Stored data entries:
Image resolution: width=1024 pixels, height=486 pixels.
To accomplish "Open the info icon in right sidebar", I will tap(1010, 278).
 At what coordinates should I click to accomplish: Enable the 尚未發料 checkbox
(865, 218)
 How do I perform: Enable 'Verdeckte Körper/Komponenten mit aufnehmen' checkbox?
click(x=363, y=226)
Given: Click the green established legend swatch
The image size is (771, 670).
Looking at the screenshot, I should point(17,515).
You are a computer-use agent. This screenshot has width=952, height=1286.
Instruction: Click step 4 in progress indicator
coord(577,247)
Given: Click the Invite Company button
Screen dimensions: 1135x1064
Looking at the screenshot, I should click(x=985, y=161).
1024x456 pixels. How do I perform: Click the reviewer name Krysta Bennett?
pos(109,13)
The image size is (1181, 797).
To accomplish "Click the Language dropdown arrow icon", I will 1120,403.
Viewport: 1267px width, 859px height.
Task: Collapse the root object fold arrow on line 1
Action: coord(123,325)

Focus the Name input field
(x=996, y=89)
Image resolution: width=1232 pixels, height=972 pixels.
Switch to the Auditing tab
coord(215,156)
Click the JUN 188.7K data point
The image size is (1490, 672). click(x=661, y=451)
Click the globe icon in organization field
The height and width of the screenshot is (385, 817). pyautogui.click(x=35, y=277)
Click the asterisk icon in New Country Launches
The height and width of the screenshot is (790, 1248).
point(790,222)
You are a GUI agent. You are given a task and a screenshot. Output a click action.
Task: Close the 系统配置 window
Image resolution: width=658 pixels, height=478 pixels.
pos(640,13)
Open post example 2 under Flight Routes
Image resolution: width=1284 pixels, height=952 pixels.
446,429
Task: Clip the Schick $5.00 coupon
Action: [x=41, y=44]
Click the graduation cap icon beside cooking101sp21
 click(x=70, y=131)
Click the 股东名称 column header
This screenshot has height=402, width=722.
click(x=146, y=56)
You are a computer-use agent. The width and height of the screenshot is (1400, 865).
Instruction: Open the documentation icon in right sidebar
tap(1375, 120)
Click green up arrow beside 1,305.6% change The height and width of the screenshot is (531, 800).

→ **PROBLEM**
Reproduce every line of the records above verbatim, from first to last.

→ **REPLY**
Image resolution: width=1024 pixels, height=486 pixels.
To accomplish "Open the info icon in right sidebar", I will tap(1010, 278).
 At what coordinates should I click to accomplish: Enable the 尚未發料 checkbox
(865, 218)
 How do I perform: Enable 'Verdeckte Körper/Komponenten mit aufnehmen' checkbox?
click(x=363, y=226)
Given: Click the green established legend swatch
The image size is (771, 670).
Looking at the screenshot, I should point(17,515).
You are a computer-use agent. This screenshot has width=952, height=1286.
Instruction: Click step 4 in progress indicator
coord(577,247)
Given: Click the Invite Company button
Screen dimensions: 1135x1064
Looking at the screenshot, I should click(x=985, y=161).
1024x456 pixels. How do I perform: Click the reviewer name Krysta Bennett?
pos(109,13)
The image size is (1181, 797).
To accomplish "Click the Language dropdown arrow icon", I will 1120,403.
Viewport: 1267px width, 859px height.
Task: Collapse the root object fold arrow on line 1
Action: coord(123,325)

Focus the Name input field
(x=996, y=89)
Image resolution: width=1232 pixels, height=972 pixels.
Switch to the Auditing tab
coord(215,156)
Click the JUN 188.7K data point
The image size is (1490, 672). click(x=661, y=451)
Click the globe icon in organization field
The height and width of the screenshot is (385, 817). pyautogui.click(x=35, y=277)
Click the asterisk icon in New Country Launches
The height and width of the screenshot is (790, 1248).
point(790,222)
You are a GUI agent. You are given a task and a screenshot. Output a click action.
Task: Close the 系统配置 window
Image resolution: width=658 pixels, height=478 pixels.
pos(640,13)
Open post example 2 under Flight Routes
Image resolution: width=1284 pixels, height=952 pixels.
446,429
Task: Clip the Schick $5.00 coupon
Action: [x=41, y=44]
Click the graduation cap icon beside cooking101sp21
 click(x=70, y=131)
Click the 股东名称 column header
This screenshot has height=402, width=722.
click(x=146, y=56)
You are a computer-use agent. The width and height of the screenshot is (1400, 865).
Instruction: Open the documentation icon in right sidebar
tap(1375, 120)
Click green up arrow beside 1,305.6% change The height and width of the screenshot is (531, 800).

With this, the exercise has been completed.